Read Witch One Dunnit? (Rachael Penzra mystery) Online
Authors: Elizabeth Shawn
When the other person hates you, personally, it’s frightening. It’s also a shock, particularly to someone like myself who’s spent a lifetime trying to make people like her. It isn’t an especially pretty picture to see ourselves as others see us. It can be annoying, like catching a glimpse of someone familiar in a shop window as you pass, and you wonder who the heavy-set person is (you know you know her from somewhere) and then you realize it’s
you.
Again, everything is the same, yet subtly changed. I feel as though I’ve stepped through a doorway into a twin universe that exists in time alongside ours. It’s the same,
but...
So I spent the morning smiling at customers and feeling surges of hate engulfing my mind at disturbingly regular intervals. It was, to say the least, an unusual sensation. What made it bearable was the change in my own attitude. No more hiding. I was trying to will it to open up for me, to let me see behind the mask. All I got was waves of raw emotion, none of it nice.
Patsy didn’t seem to notice anything unusual, but David seemed to be keeping a close eye on me, even working nearby when possible. His concern was not that of male/female interest. I smiled at him with as much fake heartiness as I was using on the customers. I still didn’t trust him in the least, although learning of his relationship with Elena and her unusual background made me more tolerant towards his ability to block his true personality from my mind. I imagine being surrounded by mind-readers of one sort or another can be difficult for a growing child, much less an adult. His talent for hiding his thoughts had likely been developed as a form of self-defense.
It still irritated me.
When I had a spare moment, I told him I intended to so some research about artificial ponds and waterfalls. I’d been truly impressed by the one we’d looked at. If nothing else good came from the outing, I now had a new interest. I like water. In the past few years I’d seen several small ponds and found them intriguing. None of them quite satisfied my tastes, however. It was the sort of thing I would enjoy creating myself, an outlet for my creative juices. My herbs I considered a domestic talent. A waterfall, on the other hand, was pure Art.
Plants,
I thought,
I’ll have ivy growing up some driftwood. Water and earth to go with my winter fire in the fireplace. Candles scenting the air!
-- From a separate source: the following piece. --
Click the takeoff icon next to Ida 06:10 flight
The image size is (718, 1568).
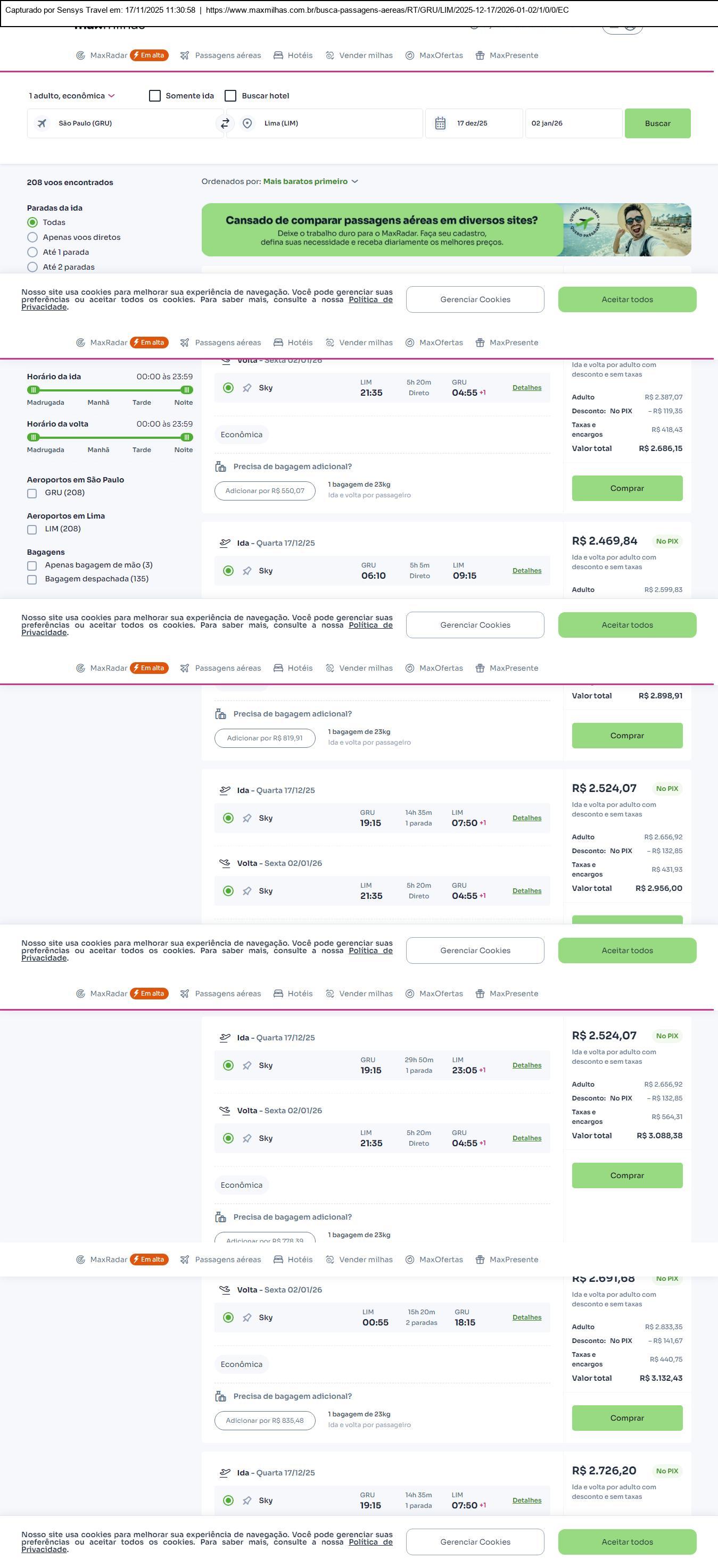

I was on a mental roll during lunch, sitting in the kitchen, chomping absently on an apple, planning my new project. Then the hate hit again. My pleasant images faded. Nasty, red anger replaced them. He, She, or It was back.
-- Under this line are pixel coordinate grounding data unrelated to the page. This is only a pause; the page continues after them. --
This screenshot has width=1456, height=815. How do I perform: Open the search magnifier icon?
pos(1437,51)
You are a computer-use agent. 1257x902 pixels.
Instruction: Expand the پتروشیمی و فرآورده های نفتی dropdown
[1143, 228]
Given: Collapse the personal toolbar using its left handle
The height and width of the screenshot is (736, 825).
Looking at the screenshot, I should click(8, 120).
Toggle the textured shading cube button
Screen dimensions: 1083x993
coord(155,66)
Anger can work in a lot of ways. In childhood it can rear its head as a defense mechanism against an attack, creating the look of aggression. It does have its uses, sometimes good ones. It kept me going throughout the day. The more I thought about being an innocent victim, the madder I got.
Here I was, a middle-aged woman trying to lead her own life, not interfering with other peoples’ business, just getting along as best I could. Then along comes this
murderer,
this selfish, cruel, vicious person who not only takes a human life, and a young one at that, but also starts persecuting
me!
Why? Because I’m psychic? Because of the store? What
was
the motive? I’d gotten side-tracked from that basic problem. I’d been too upset with Lucinda’s need for vengeance and by my own lack of confidence, to concentrate on that most basic of basic questions: who benefits?
Enough! From now on I was going on the offensive. It was starting to dawn on me that I was in very real danger. Someone hated me. The same someone who had killed once already, if not
twice
. Talk about being slow-witted! I’d stared at a dead girl, who’d been stabbed repeatedly, and not felt threatened. I’d felt someone trying to kill me, someone whose hatred towards me had frightened me into denial. Apparently I was like a mule. I needed to be hit over the head with a board to get my attention. Ugh. Not a nice image under the circumstances.
Two things occurred to me then, things I should have thought of long ago. First of all,
if
Aunt Josie had been murdered, and
if
that same person had murdered Shelly, what was the connection? Was the store somehow the real target? Was someone trying to drive me out? Shelly had worked for Josie the previous summer, but what could
that
have to do with anything? So I made my first mental note to myself: try to find a connection between Aunt Josie and Shelly. Preferably one that made sense.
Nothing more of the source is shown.